If you’re looking for a no money down (“zero down”) mortgage, you’re in for some bad news: these mortgages are no longer available in Canada. As of September 2012, the minimum down payment is 5% and there is no way around this. Thankfully, there are still alternatives (such as using your RRSP as a down payment), which we’ll go into below.

Why no money down mortgages went away

In our parents’ days, there was no such thing as a no money down mortgage. To purchase a home it wasn’t uncommon for buyers to have saved 25% or more for a down payment. This was before they even went to the bank. No money down mortgages are a comparatively recent development.

No money down mortgages became available in 2006. This happened when Genworth Financial and the CMHC introduced mortgage default insurance for 100% financing. A couple of years later the CMHC and Genworth Financial eliminated their 100% financing insurance plans. This was in response to the global recession. Moreover, it shut the door once again on most zero-down mortgage opportunities.

By some creative maneuvering after 2008, many lending institutions were still able to offer similar zero-down mortgages. They did this by leveraging the cash from a cashback mortgage as the down payment. But in 2012, the Office of the Superintendent of Financial Institutions (OSFI) changed regulations again. They explicitly state that “Incentive and rebate payments (i.e., “cash back”) should not be considered part of the down payment,” which delivered the final killing blow to the no money down mortgage.

The minimum down payment is only 5%. Historically, Canadians have proven capable of raising the money for their down payments. We know you can do it too.

Why you haven’t hit a dead-end

Here are some ways we’ve seen others raise their down payments:

  • Use your RRSP as a down payment
    If you’ve been saving for retirement, the Home Buyers’ Plan (HBP) allows you to take up to $25,000 from your personal RRSP. You can add another $25,000 from a spouse under certain conditions.
  • Cut your costs and save up
    Think about all of the things you buy on a regular basis and build a budget around that. Just keep in mind that every dollar you save every month is multiplied by 12 months in a year, and multiplied again by every year you save it.
  • Sell your assets
    Look around the house. Put a price tag on everything, and sell the things you don’t absolutely need. You might be shocked to see just how much stuff you have, and how much can be sold on Kijiji, Craigslist, or at a garage sale. And owning less stuff makes it easier to move!
  • Reach out to family
    Most parents are overjoyed to hear that their children are buying a home. Even if they are unable to help, the worst they can do is say no.

Borrow From Another Source

You can borrow the amount for a down payment from another source. This includes a line of credit, personal loan, or even your own credit card. Although you could borrow most of your down payment this way, we often find it is best to save this option for last push. A final bump should be just enough to push you over the 5% threshold.

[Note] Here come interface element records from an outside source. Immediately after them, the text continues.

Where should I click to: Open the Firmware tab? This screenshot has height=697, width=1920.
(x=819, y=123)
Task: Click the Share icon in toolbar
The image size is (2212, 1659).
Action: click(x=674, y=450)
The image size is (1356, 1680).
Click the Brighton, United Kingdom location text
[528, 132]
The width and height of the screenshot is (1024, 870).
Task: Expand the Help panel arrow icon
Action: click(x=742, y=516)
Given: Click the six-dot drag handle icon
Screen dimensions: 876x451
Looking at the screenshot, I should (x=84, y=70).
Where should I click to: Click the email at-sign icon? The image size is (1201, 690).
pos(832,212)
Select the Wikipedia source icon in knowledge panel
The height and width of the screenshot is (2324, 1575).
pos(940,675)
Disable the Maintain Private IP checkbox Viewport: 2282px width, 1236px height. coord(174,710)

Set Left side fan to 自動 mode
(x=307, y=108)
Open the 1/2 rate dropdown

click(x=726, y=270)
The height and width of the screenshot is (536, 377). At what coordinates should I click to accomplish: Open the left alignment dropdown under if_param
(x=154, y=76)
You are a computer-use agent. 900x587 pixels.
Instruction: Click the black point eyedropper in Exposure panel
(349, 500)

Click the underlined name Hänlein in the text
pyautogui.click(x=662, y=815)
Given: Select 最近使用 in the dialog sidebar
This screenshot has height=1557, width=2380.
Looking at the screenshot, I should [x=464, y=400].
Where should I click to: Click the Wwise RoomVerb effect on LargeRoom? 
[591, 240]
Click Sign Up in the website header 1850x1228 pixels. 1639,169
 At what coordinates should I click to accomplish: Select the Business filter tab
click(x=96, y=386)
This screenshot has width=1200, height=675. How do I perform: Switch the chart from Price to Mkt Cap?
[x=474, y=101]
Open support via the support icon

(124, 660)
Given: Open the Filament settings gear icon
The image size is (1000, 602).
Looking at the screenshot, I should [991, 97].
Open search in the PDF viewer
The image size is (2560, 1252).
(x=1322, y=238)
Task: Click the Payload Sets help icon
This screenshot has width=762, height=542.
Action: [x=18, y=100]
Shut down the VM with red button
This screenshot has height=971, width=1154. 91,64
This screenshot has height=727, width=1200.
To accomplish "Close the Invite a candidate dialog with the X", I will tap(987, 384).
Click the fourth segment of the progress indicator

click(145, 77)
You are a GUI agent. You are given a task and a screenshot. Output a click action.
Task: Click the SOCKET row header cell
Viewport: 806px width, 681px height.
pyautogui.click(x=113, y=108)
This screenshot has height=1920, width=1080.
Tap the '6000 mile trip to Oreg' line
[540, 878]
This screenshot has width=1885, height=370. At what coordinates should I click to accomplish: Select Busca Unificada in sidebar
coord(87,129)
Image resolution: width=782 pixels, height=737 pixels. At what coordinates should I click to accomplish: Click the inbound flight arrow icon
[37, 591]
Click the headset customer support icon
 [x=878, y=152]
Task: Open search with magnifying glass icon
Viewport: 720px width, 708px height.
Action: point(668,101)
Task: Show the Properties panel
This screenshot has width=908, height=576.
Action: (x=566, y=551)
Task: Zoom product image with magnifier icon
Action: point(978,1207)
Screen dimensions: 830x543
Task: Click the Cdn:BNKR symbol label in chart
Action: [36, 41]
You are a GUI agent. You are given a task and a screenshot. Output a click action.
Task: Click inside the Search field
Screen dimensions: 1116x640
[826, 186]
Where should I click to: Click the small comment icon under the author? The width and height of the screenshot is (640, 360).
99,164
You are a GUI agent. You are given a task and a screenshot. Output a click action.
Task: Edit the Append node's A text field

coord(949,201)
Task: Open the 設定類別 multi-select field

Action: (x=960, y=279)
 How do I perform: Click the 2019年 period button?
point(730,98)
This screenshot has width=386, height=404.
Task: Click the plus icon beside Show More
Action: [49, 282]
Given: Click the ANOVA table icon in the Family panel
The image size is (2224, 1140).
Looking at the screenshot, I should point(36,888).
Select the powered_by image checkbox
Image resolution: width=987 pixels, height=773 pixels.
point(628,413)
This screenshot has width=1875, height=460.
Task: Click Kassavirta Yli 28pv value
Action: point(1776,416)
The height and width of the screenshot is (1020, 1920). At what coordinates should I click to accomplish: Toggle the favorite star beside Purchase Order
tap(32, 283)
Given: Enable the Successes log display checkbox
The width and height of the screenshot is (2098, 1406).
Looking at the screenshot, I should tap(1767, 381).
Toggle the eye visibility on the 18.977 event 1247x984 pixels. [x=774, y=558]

However, there is a massive caveat to go along with this: you can dig yourself into a financial pit by borrowing your down payment. We don’t recommend doing this without talking to a professional.

Your mileage may vary on any one of these points. Aside from accumulated savings, we rarely encounter anyone who has raised their entire down payment from any one of these sources, but all of the above can make a world of difference when it comes to finally buy your home.